Stored data entries
------------------------------------------------------------------------
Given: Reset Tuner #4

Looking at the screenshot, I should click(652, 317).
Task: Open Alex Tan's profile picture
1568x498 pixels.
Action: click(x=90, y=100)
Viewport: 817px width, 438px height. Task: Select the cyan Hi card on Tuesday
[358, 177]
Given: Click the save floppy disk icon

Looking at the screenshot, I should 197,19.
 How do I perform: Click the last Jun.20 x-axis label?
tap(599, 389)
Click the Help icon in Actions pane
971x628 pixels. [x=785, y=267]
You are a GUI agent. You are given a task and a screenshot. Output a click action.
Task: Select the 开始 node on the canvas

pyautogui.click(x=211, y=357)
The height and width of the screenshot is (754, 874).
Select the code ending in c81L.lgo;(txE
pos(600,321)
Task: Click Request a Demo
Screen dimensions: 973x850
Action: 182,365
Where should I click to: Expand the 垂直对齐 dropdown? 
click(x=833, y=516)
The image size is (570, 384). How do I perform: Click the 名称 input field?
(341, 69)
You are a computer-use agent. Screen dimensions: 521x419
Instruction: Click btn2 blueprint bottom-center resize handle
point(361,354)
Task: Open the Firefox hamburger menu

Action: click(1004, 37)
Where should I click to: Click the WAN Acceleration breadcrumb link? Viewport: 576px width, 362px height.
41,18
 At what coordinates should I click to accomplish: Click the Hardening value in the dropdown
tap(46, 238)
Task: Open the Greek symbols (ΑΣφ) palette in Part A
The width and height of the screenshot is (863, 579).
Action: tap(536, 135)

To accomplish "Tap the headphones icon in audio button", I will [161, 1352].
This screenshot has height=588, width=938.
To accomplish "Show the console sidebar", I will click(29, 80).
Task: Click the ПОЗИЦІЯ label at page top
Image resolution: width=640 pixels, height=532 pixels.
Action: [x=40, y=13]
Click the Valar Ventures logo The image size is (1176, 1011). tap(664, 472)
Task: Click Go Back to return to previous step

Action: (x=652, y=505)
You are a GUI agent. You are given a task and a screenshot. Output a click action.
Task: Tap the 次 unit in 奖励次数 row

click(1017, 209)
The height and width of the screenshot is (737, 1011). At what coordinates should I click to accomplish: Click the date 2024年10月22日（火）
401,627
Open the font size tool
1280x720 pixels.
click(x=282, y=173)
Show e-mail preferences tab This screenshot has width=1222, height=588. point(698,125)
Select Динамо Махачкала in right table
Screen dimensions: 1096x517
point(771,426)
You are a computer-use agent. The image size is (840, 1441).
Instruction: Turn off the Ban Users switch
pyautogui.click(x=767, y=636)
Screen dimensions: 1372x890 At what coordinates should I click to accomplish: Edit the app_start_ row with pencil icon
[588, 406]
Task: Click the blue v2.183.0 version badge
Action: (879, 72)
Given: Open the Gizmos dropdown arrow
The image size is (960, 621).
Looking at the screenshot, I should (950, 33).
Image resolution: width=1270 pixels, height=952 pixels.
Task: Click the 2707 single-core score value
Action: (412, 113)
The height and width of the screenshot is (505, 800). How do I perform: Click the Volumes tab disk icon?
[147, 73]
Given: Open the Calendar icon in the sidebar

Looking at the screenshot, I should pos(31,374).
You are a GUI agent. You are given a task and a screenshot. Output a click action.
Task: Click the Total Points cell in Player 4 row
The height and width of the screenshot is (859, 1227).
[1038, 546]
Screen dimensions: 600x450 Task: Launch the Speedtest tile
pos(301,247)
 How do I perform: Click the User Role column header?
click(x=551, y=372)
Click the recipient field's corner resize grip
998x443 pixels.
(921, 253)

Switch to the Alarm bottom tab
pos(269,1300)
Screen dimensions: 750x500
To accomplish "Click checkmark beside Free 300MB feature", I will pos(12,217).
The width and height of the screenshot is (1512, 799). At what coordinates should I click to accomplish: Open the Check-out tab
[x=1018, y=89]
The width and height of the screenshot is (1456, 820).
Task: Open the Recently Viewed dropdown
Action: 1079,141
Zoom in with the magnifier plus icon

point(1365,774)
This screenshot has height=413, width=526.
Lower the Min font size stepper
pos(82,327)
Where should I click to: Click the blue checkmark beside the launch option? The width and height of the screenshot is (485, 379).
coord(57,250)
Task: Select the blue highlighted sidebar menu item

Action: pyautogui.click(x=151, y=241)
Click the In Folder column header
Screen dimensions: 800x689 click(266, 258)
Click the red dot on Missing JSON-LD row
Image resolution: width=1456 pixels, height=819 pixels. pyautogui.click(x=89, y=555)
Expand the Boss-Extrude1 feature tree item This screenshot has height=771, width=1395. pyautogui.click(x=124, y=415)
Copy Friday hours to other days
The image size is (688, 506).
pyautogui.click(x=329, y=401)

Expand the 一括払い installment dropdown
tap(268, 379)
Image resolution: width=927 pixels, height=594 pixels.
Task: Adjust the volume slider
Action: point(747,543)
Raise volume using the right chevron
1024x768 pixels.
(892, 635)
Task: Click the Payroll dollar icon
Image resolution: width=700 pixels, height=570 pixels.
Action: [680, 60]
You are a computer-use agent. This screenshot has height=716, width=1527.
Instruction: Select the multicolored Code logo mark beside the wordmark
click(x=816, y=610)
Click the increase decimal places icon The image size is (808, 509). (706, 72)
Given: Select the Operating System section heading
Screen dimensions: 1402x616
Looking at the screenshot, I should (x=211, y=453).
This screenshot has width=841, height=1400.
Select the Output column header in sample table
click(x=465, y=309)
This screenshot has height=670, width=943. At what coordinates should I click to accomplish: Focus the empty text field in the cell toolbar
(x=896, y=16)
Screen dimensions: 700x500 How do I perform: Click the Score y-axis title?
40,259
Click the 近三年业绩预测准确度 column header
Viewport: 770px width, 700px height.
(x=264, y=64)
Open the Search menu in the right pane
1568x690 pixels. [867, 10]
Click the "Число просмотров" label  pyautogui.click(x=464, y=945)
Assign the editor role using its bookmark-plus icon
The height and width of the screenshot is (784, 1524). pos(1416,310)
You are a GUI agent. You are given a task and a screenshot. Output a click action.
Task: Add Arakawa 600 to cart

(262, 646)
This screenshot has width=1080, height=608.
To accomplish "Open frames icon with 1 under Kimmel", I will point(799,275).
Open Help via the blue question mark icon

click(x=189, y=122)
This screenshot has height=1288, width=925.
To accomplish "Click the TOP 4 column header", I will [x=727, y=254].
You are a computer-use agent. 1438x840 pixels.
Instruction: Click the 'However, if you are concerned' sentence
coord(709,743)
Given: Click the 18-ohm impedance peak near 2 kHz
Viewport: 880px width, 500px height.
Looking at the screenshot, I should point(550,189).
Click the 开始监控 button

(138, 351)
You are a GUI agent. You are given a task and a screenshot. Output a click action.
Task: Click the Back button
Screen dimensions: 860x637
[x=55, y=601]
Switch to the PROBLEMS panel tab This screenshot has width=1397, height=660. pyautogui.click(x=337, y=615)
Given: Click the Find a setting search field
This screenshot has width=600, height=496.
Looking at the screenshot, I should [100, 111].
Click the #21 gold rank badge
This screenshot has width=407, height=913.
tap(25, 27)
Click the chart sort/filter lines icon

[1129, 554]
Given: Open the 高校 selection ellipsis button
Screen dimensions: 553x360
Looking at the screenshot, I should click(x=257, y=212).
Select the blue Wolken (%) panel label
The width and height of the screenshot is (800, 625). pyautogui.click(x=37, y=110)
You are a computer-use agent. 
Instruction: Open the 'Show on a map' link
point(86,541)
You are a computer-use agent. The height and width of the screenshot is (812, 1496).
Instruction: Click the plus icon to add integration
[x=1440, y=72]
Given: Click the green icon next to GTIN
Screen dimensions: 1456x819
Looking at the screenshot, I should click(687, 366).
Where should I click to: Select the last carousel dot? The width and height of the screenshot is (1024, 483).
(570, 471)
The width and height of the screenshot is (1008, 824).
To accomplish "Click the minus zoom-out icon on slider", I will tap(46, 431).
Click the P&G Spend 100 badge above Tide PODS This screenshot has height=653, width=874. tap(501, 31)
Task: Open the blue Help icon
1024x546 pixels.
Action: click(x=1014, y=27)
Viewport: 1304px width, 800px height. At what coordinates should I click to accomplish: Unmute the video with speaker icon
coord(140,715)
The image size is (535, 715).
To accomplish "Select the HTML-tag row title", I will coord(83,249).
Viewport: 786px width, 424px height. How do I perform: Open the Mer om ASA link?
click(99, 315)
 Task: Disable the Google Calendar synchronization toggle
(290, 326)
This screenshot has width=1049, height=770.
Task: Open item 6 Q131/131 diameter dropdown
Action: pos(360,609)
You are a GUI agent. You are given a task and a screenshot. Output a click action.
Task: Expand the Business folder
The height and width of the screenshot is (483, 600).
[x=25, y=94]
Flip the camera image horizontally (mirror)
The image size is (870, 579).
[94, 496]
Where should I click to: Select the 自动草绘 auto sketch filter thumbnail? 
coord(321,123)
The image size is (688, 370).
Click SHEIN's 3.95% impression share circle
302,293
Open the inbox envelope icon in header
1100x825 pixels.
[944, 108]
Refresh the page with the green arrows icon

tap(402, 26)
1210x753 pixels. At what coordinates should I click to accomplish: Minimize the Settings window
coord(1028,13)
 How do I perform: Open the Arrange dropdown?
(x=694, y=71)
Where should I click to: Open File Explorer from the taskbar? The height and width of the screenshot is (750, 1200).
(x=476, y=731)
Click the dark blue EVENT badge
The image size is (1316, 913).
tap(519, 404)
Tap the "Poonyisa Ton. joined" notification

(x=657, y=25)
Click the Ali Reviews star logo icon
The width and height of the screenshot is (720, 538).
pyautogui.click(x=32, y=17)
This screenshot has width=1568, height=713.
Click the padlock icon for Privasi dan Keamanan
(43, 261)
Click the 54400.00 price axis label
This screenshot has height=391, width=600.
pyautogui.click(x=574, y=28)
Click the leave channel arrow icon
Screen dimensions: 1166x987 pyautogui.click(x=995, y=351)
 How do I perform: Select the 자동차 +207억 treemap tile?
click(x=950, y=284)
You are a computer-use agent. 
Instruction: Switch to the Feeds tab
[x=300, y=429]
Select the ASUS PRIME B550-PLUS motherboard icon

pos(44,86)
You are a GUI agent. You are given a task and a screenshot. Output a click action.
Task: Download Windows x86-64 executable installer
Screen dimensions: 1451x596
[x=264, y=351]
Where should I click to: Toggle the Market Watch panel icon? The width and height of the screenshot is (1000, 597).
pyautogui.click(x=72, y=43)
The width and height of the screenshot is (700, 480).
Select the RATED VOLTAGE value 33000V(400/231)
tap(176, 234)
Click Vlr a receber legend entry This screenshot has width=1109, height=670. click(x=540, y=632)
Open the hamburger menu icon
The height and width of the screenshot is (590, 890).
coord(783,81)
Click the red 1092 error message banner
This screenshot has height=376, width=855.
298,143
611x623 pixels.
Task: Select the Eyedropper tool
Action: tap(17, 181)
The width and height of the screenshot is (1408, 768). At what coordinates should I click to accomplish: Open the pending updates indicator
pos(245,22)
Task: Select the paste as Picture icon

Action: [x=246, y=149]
------------------------------------------------------------------------
**What the task requires**
Every line in the data above that contains "computer" needs to be copied.

**Expected answer**
You are a computer-use agent. Screen dimensions: 521x419
You are a computer-use agent. The image size is (840, 1441).
You are a computer-use agent. This screenshot has height=716, width=1527.
You are a computer-use agent. 1438x840 pixels.
You are a computer-use agent. 
You are a computer-use agent. The height and width of the screenshot is (812, 1496).
You are a computer-use agent. 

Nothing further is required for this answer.